Tissue Oxygenation Measurements to Aid Scalpel Debridement Removal in Patients
with Diabetes.
Authors Kaile K, Mahadevan J, Leiva K, Khandavilli D, Narayanan S, Muthukrishnan V, Wu
W, Mohan V, Godavarty A
Submitted By Anuradha Godavarty on 5/5/2021
Status Published
Journal Journal of diabetes science and technology
Year 2021
Date Published 2/1/2021
Volume : Pages Not Specified : 1932296821
PubMed Reference 33615851
Abstract Callus formation in the diabetic foot increases the risk of ulcer onset.

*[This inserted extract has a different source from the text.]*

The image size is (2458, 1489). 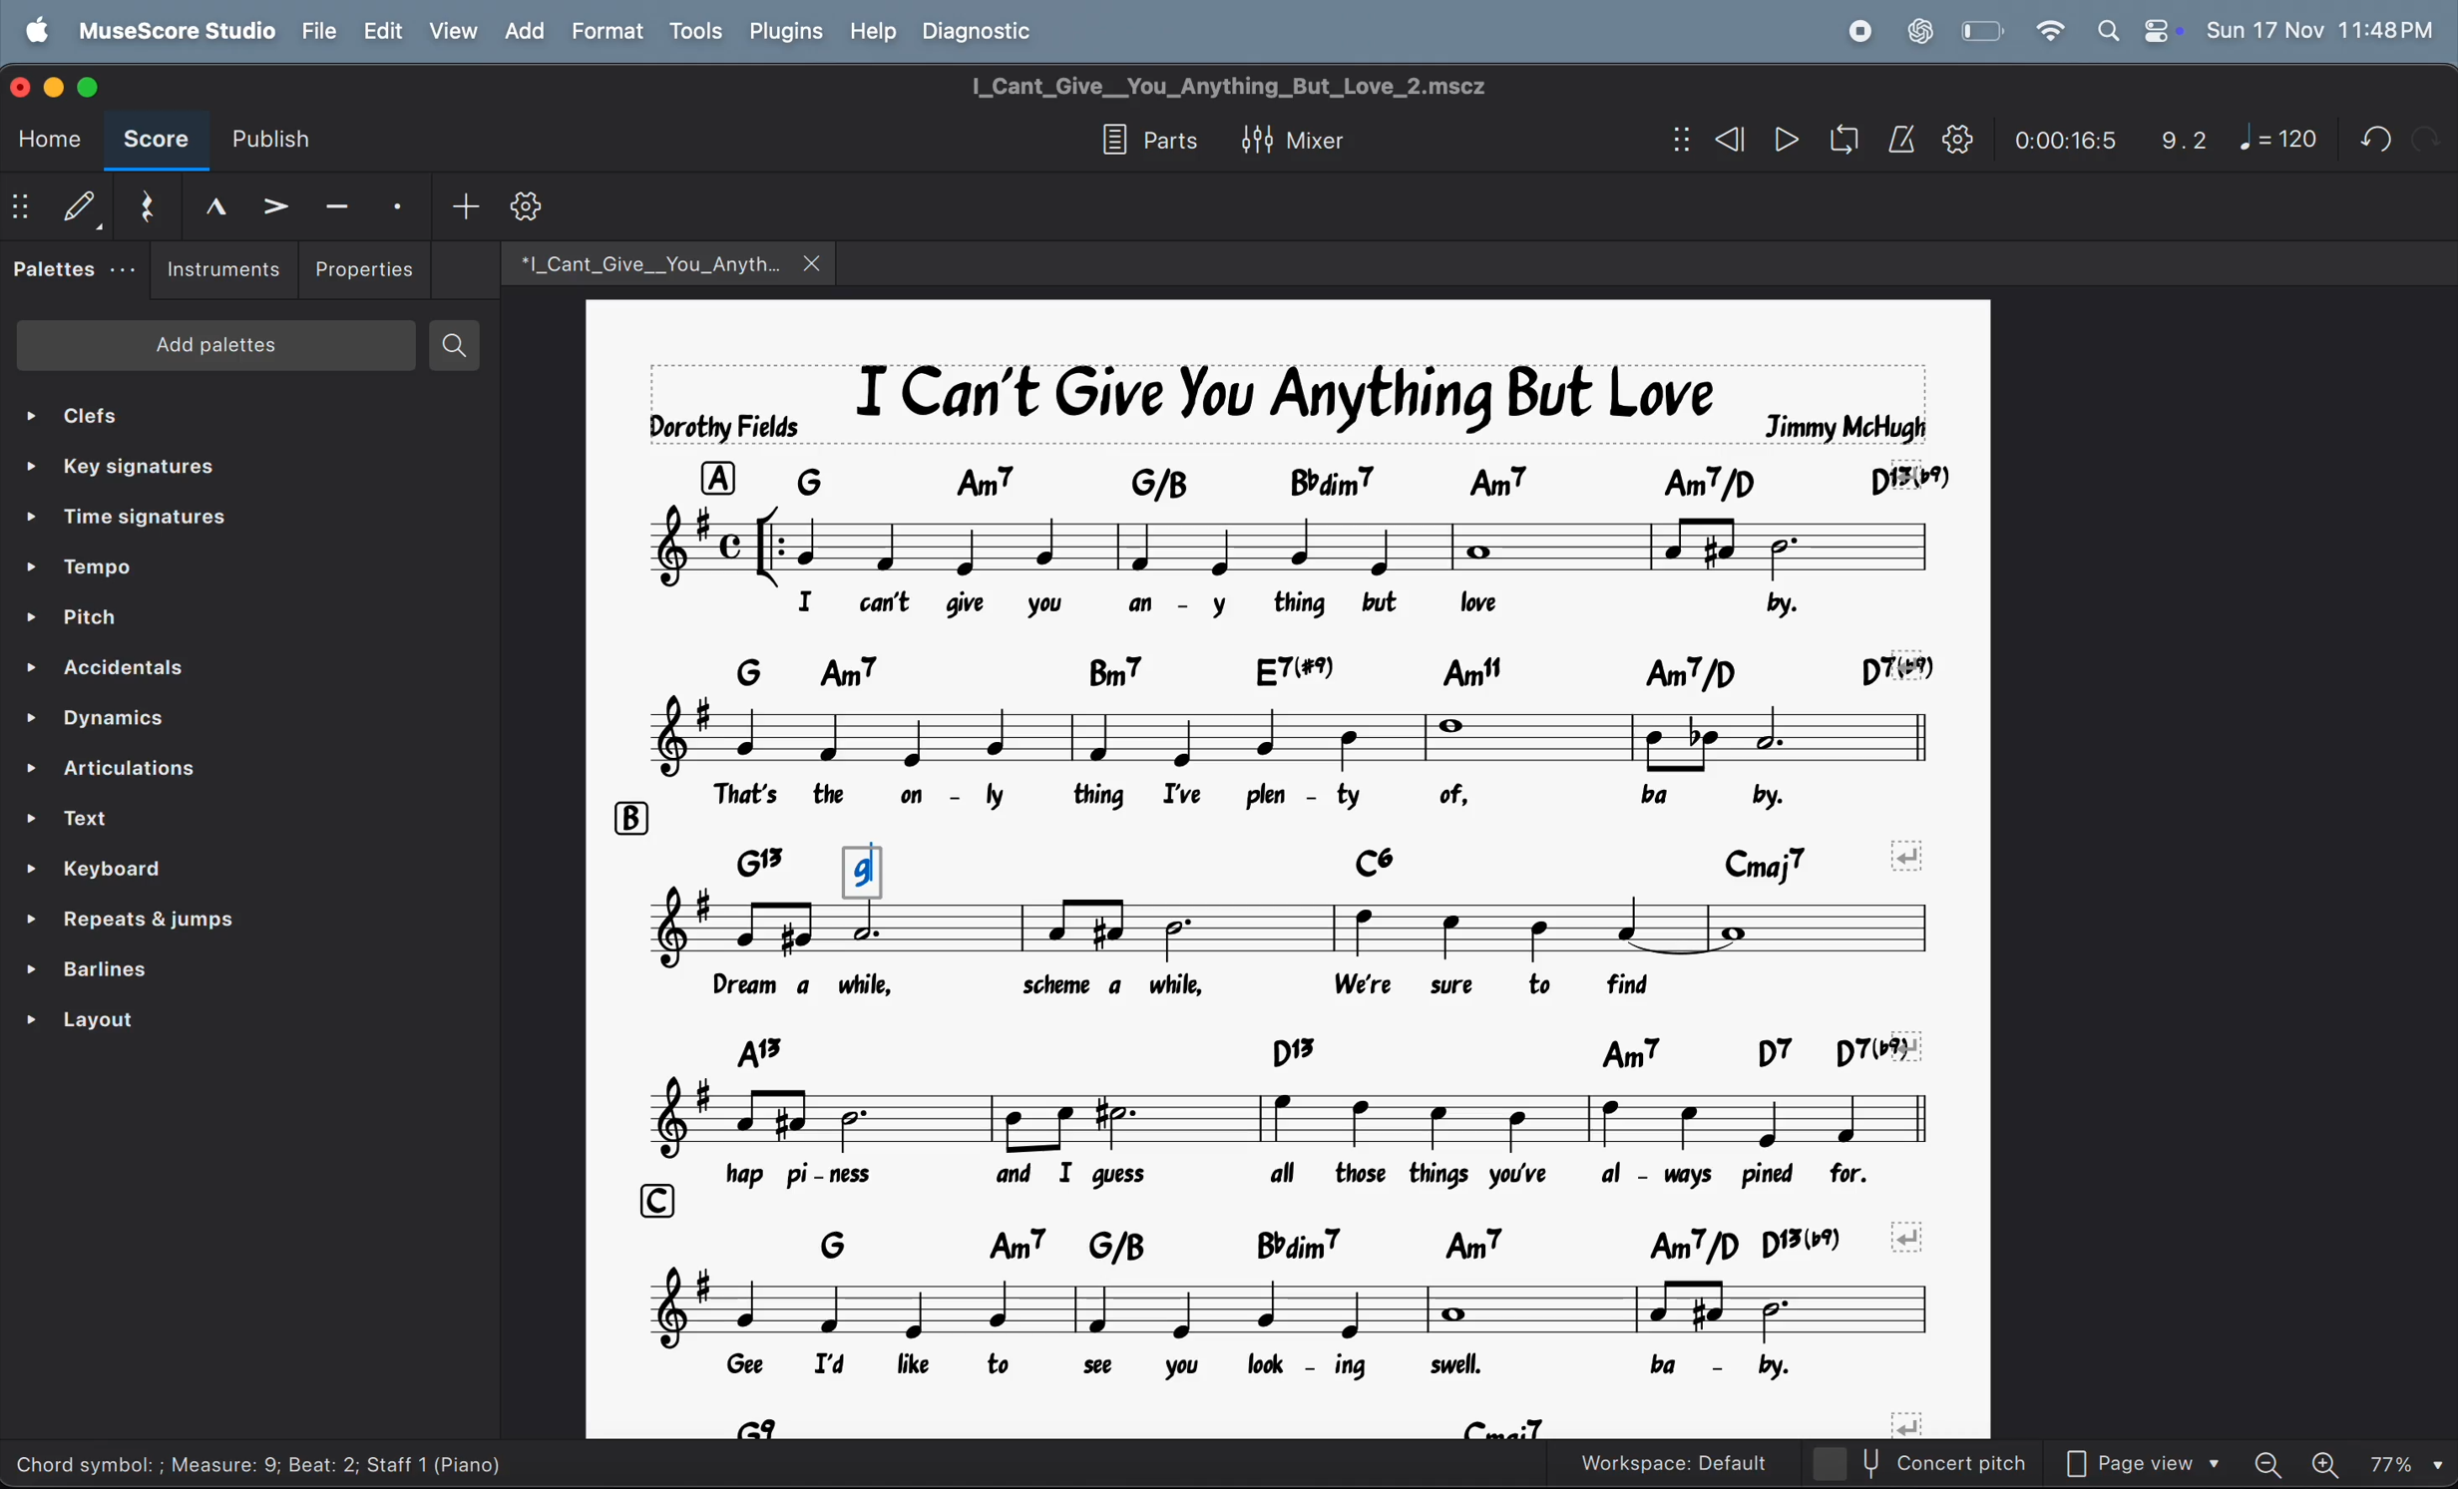 What do you see at coordinates (2141, 1463) in the screenshot?
I see `page view` at bounding box center [2141, 1463].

It is
standard procedure to remove these dead tissue layers to reduce rising
pressures. In a surgical procedure known as scalpel debridement, or chiropody
the callus tissue is removed up to the epidermal layer. Factors may influence
the outcome of this surgical process such as clinician inexperience. In an
effort to standardize the debridement process, tissue oxygenation (TO)

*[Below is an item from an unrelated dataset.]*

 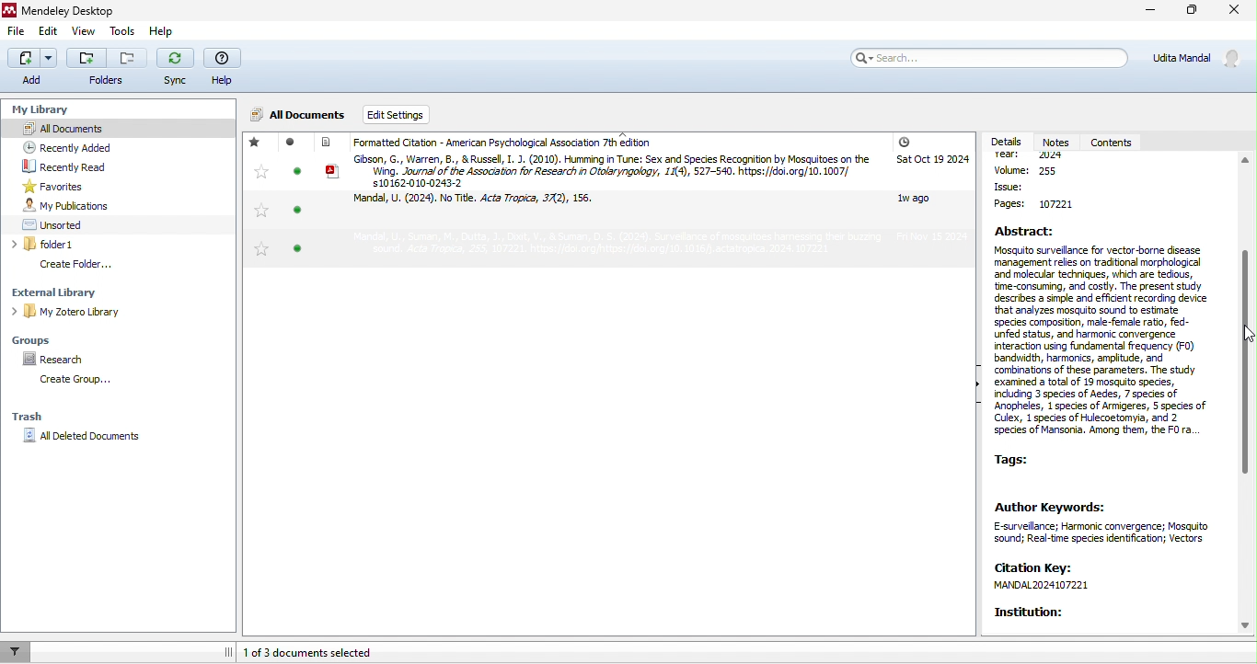 What do you see at coordinates (32, 66) in the screenshot?
I see `add` at bounding box center [32, 66].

measurements are obtained before and after to study the effect of debridement on
callus tissue., Fifteen debridement cases were analyzed using near infrared
(NIR) imaging to study changes in TO. The NIR-based device used in this study
estimates effective changes in TO in terms of oxy-, deoxy-, total hemoglobin,
and oxygen saturation. Weber contrasts between callus tissue and the surrounding
normal tissue were compared following debridement for all TO parameters. In a
secondary analysis, callus tissue was segmented into quadrants and a percent of
significance (in terms of total TO change) was calculated using a t-test.,
Results show majority of cases displayed greater than 80% as the significant
change in TO following debridement, except in cases with the presence of blood
clot (a common precursor for ulceration). In cases where incomplete debridement
was suspected, a significant change in TO was still observed., With extensive
systematic studies in the future, NIR imaging technique to measure changes in TO
may be implemented as a low-cost hand-held imaging device useful for objectively
assessing the effectiveness of the scalpel debridement process.